What you are asked to do –
Beginning with the line that contains "Select the Lasso tool" and concluding with the final line of the listing below, output each line exactly, and only those lines.

--- Material to process ---

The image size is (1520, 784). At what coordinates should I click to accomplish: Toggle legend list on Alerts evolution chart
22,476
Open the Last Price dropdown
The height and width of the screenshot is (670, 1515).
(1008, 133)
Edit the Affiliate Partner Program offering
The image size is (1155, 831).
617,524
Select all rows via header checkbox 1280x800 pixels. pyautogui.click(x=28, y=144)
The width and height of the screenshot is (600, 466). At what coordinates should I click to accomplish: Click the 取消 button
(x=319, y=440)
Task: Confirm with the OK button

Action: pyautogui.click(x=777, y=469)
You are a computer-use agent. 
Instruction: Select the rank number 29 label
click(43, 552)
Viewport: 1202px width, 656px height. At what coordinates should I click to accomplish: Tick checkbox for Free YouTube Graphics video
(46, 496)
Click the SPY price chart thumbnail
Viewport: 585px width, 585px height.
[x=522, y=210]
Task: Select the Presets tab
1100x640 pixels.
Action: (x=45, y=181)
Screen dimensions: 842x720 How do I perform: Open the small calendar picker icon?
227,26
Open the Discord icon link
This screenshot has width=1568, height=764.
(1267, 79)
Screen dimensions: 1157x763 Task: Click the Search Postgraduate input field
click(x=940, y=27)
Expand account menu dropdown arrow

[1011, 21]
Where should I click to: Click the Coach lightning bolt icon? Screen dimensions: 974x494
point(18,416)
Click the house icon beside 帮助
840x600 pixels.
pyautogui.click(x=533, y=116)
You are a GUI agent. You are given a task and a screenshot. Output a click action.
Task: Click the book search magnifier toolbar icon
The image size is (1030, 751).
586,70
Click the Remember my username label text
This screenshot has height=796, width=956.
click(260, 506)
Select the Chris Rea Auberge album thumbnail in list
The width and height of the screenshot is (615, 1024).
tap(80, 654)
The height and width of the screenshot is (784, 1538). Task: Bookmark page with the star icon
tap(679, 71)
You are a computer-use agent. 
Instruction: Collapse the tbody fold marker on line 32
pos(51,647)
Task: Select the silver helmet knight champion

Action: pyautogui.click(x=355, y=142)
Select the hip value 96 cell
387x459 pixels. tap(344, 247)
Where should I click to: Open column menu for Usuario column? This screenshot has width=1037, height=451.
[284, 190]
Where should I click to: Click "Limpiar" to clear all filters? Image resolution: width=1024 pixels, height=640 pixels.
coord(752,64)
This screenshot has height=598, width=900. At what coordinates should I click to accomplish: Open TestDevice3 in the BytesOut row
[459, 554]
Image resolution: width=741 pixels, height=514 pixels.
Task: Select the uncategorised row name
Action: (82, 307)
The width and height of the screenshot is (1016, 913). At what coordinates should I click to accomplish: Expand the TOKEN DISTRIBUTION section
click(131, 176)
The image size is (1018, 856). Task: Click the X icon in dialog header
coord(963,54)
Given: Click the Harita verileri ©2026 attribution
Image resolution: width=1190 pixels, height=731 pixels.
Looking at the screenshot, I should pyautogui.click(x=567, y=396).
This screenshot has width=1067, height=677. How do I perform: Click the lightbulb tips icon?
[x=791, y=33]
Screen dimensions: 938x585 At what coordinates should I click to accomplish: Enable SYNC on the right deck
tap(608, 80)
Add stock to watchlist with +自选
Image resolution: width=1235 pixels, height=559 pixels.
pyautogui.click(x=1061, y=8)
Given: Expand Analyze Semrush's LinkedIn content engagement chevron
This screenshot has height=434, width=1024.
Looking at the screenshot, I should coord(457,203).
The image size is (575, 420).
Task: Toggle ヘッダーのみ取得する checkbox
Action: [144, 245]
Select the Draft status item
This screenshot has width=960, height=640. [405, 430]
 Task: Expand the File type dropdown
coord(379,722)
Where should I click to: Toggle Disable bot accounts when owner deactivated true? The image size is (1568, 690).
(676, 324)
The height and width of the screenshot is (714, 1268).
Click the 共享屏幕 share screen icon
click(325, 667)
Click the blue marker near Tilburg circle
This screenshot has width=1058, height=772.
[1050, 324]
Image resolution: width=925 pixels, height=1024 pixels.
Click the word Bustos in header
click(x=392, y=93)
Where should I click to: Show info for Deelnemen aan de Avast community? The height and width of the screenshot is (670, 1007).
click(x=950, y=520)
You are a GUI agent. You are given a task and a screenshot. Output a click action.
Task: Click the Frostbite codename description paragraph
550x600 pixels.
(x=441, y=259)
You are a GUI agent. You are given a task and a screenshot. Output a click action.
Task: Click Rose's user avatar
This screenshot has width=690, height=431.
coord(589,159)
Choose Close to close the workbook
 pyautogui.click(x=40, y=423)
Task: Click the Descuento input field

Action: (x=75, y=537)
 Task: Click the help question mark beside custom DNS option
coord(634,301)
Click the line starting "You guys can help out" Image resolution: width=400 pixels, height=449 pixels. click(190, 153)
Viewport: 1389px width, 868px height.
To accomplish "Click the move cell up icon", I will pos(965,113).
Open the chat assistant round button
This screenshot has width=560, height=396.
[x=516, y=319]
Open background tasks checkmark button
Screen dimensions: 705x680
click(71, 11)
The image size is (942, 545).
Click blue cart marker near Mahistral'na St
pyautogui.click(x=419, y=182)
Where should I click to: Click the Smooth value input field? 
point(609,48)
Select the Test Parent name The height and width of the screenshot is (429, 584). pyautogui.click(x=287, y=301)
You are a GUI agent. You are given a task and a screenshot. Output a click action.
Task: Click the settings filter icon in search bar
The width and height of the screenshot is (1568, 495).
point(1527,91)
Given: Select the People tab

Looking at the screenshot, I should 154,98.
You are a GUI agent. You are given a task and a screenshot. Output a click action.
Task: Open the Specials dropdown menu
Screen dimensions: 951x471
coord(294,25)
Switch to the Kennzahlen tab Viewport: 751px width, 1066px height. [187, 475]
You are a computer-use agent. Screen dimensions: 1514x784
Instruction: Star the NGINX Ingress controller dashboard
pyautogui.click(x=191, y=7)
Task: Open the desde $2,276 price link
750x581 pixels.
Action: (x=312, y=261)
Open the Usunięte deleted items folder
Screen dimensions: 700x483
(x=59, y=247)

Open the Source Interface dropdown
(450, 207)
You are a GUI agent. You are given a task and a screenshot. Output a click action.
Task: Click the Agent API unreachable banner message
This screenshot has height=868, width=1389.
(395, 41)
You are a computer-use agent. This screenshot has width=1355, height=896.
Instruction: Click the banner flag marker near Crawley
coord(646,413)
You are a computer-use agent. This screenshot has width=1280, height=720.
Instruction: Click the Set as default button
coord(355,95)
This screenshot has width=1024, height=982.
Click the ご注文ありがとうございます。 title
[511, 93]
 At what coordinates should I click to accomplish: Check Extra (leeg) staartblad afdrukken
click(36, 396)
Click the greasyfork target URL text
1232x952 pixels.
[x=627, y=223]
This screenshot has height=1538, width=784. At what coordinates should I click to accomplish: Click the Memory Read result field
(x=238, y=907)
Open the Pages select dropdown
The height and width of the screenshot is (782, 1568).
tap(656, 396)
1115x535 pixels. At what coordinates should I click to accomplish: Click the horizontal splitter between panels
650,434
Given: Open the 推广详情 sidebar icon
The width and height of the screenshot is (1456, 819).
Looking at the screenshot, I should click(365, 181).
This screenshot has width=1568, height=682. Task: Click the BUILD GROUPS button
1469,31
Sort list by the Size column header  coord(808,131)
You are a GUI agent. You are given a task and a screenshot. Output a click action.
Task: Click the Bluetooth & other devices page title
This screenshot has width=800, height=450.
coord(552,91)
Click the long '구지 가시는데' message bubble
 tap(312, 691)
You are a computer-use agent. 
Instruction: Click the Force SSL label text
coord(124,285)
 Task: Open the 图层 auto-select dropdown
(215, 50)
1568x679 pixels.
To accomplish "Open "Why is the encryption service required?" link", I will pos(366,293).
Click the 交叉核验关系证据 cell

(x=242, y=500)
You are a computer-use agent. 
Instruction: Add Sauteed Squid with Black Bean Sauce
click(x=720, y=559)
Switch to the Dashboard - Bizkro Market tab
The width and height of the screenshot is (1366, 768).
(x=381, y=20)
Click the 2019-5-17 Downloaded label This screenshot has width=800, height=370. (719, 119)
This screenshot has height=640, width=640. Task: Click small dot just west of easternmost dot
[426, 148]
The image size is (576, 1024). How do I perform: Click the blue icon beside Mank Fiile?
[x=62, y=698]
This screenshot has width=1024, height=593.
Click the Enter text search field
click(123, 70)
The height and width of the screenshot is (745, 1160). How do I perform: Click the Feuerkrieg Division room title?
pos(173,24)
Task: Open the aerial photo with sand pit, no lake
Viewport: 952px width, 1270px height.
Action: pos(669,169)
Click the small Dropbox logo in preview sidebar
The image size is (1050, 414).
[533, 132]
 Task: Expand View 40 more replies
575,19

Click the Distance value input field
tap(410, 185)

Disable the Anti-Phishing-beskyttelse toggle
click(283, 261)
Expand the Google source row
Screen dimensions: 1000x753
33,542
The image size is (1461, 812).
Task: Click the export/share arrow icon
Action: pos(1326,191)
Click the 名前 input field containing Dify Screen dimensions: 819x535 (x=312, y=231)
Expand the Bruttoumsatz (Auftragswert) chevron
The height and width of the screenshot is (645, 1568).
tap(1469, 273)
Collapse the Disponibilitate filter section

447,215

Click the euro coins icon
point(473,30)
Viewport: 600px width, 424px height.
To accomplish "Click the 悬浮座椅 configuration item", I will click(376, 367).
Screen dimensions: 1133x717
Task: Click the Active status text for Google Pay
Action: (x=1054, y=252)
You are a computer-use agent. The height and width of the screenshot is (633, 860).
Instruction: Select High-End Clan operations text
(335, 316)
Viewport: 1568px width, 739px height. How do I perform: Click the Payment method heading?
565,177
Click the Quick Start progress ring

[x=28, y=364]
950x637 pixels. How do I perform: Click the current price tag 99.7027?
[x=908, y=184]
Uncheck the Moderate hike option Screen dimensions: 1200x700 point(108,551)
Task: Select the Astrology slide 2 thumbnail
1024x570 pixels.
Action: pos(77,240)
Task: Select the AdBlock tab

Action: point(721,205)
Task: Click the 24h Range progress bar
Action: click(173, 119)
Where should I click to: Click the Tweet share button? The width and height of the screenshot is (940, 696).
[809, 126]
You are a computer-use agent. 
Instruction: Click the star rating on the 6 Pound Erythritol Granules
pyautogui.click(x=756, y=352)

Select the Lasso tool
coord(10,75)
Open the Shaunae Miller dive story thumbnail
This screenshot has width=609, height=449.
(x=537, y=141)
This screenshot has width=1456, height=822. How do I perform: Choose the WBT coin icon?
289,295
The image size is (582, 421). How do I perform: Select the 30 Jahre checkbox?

---

Answer –
Select the Lasso tool
coord(10,75)
Open the Shaunae Miller dive story thumbnail
This screenshot has width=609, height=449.
(x=537, y=141)
This screenshot has width=1456, height=822. How do I perform: Choose the WBT coin icon?
289,295
The image size is (582, 421). How do I perform: Select the 30 Jahre checkbox?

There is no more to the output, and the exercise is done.